California is moving close to a ban on bisphenol A in baby products.
Reversing a no vote of 37-29 taken just three days earlier, the state Assembly voted 41-31 on July 1 to approve a ban on BPA. The bill now goes to the Senate, which last year approved a BPA ban that was rejected by the Assembly.
California's ban would go into effect Jan. 1, 2012, on baby bottles and other feeding products for children ages 3 and younger. The ban would further apply to infant formula cans, starting July 1, 2012.
New York recently became the fifth state this year and the seventh in the last two years to pass a ban on BPA. If Gov. David Paterson signs the legislation, as expected, New York will be the largest state to date with a BPA ban.
Vermont, Connecticut, Wisconsin, Washington, Maryland, Minnesota, the city of Chicago and four counties in New York state Albany, Schenectady, Suffolk and Rockland have BPA bans.
BPA is used to make polycarbonate plastics for products including baby bottles, sports bottles, reusable food and drink containers, bicycle helmets, CDs and DVDs. The chemical is also an ingredient in the epoxy resins used to line metal cans.
A number of laboratory studies have linked BPA a synthetic estrogen to birth defects, low birth weight, cancer, early puberty and other health problems in rats. However, 11 safety agencies around the world have said BPA is safe for use in food-contact applications.
The six major manufacturers of baby bottles last year agreed to stop selling PC bottles in the United States. Epoxy resins, however, are still used in the lining of most canned foods and beverages, including infant formula.

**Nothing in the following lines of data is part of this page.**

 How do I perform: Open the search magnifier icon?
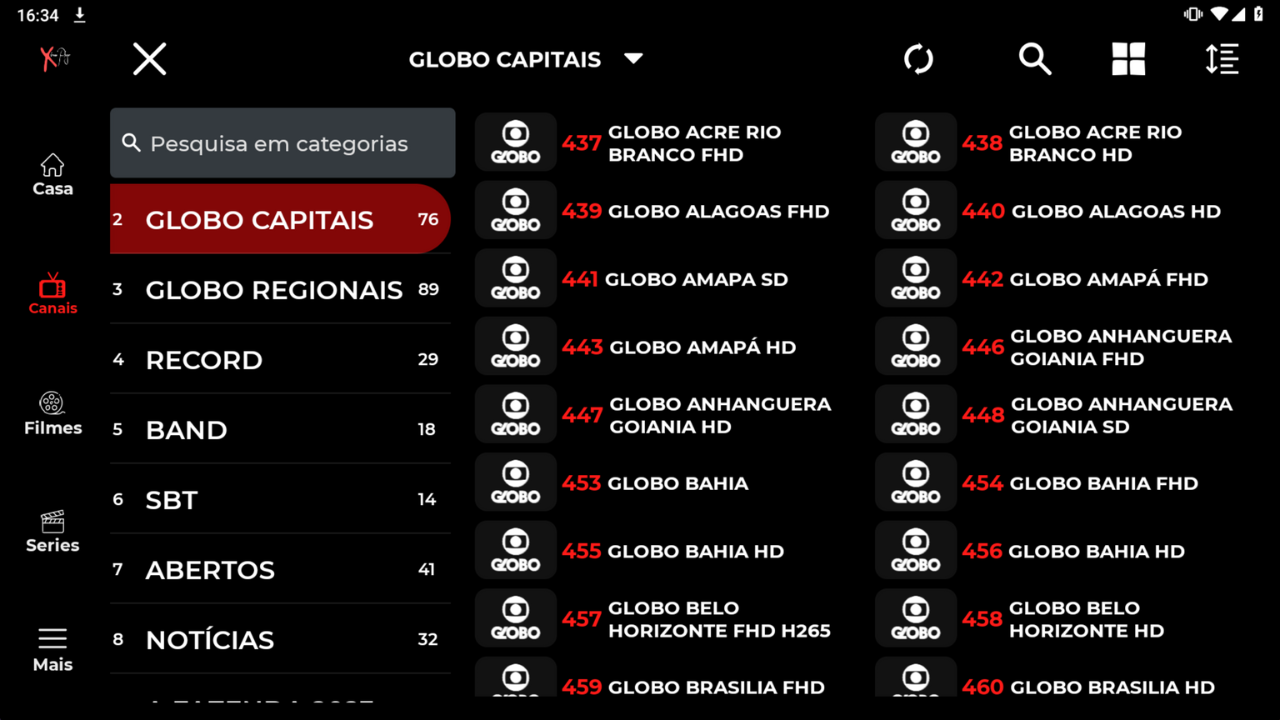pos(1035,60)
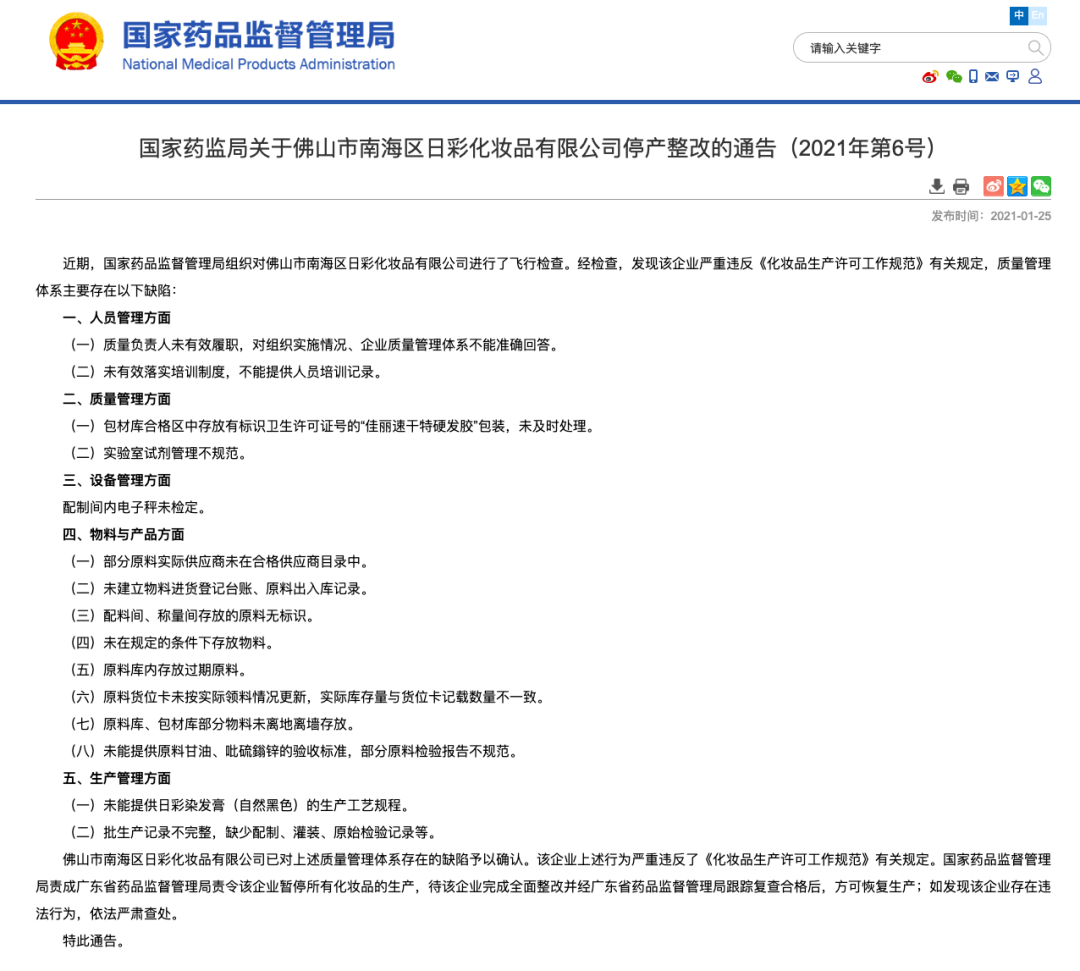
Task: Click the search magnifier icon
Action: point(1035,48)
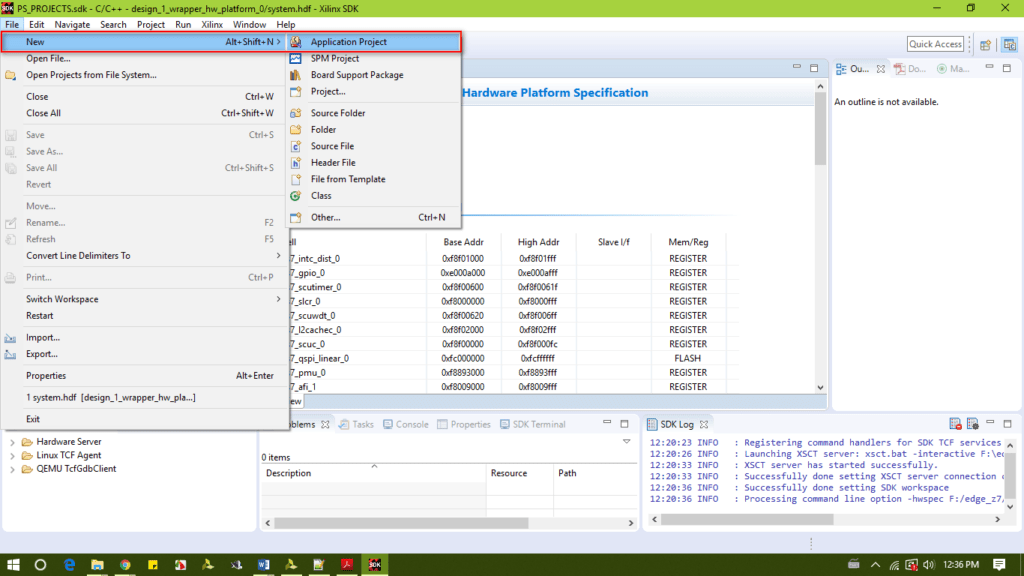Viewport: 1024px width, 576px height.
Task: Click the Board Support Package icon
Action: (x=295, y=75)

In late March, the Environmental Protection Agency began a series of actions to address potential effects of BPA and issued an action plan that concentrates on the chemical's environmental effects.
EPA said it would look to add BPA to its list of chemicals of concern, which would mandate environmental testing for BPA.
In mid-January, the Food and Drug Administration reversed its long-held stance that BPA is safe for food-contact applications. Regulators said they were particularly concerned about BPA's effect on the development of fetuses, infants and young children. However, FDA did not ban BPA or require manufacturers to label products that contain BPA, saying there is not enough information to require that.
About 7 billion pounds of BPA is produced globally each year for use in baby bottles, dental sealants, water bottles, food cans and a variety of other items.